Reid had previously expressed doubt that he could find the votes to pass the act, but at a stakeout today seemed confident it could pass as part of the defense authorization bill.
"When that passes, millions of children will be able to get the education they need to contribute to our economy," he said. "Boys and girls who come here before they turn 16 and have been here for five years — kids who grew up as Americans — should be able get their green card after go to college or serve in the military."
It's not the comprehensive immigration reform, the country really needs, but it is a much needed reform for all those young people living in limbo. Republican Senators, of course, are making threatening noises.
"It’s made it needlessly controversial," Senate Minority Leader Mitch McConnell said yesterday. "I can’t tell you right now how easy it will be to go forward with that bill, but it’s certainly created an element of controversy that would not have been otherwise there."
"This is an all-time low for me being in the Senate and that’s saying something," Lindsey Graham told Foreign Policy’s The Cable yesterday. "The one area that has been kept off limits from partisan politics has been the defense of our nation. To say that you’re going to bring up a defense bill and put the Dream Act on it ... to me is very offensive."
So dealing proactively with immigration is offensive to Lindsey Graham, who has a very short memory for all-time Senate lows. This is probably mostly bluster. Senators, Republicans particularly, are generally not inclined to vote against big defense bills. Meanwhile, pressure from activists is ramping up to lobby for the bill, and members of the Congressional Hispanic Caucus are meeting with President Obama tomorrow.
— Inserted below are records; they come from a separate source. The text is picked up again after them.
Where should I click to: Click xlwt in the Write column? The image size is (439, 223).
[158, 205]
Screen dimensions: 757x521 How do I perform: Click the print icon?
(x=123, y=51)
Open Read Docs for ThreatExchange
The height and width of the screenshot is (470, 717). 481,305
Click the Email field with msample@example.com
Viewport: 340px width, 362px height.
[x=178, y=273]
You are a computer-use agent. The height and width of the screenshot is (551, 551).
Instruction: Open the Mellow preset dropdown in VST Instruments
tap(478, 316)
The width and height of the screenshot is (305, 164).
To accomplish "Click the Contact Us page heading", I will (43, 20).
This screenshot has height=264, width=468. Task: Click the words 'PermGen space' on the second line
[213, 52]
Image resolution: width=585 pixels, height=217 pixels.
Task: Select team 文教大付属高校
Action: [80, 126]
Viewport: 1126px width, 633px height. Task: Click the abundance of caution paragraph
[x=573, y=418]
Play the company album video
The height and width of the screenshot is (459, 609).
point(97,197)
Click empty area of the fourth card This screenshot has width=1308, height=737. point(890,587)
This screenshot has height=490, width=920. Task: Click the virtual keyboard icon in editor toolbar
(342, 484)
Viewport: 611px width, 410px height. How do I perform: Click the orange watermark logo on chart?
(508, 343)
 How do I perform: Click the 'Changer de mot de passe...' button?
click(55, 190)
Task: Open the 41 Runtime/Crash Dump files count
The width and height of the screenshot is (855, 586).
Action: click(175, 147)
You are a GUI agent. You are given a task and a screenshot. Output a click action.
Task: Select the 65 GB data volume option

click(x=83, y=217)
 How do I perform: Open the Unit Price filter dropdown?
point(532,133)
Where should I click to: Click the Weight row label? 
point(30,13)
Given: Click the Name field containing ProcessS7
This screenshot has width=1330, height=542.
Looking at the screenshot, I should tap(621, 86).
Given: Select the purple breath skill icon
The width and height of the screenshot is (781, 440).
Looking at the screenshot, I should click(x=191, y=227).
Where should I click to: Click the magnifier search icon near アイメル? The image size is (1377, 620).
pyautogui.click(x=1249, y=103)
Update: If you're wondering what the DREAM Act has to do with Defense Authorization, the Wonk Room has the answer:
In fact, the DREAM Act is included in the Department of Defense’s FY2010-12 Strategic Plan to help the military "shape and maintain a mission-ready All Volunteer Force"....
That’s because a specific provision of the DREAM Act would allow those who meet all eligibility requirements, serve in the U.S. armed forces for at least two years and maintain "good moral character" to obtain regular lawful permanent resident status after six years. Many Military experts have come out in support of the DREAM Act because it would significantly increase the pool of qualified recruits in the Latino population, which comprises the majority of undocumented immigrants and which research indicates are more likely to enlist and serve in the military than any other group.
There you go.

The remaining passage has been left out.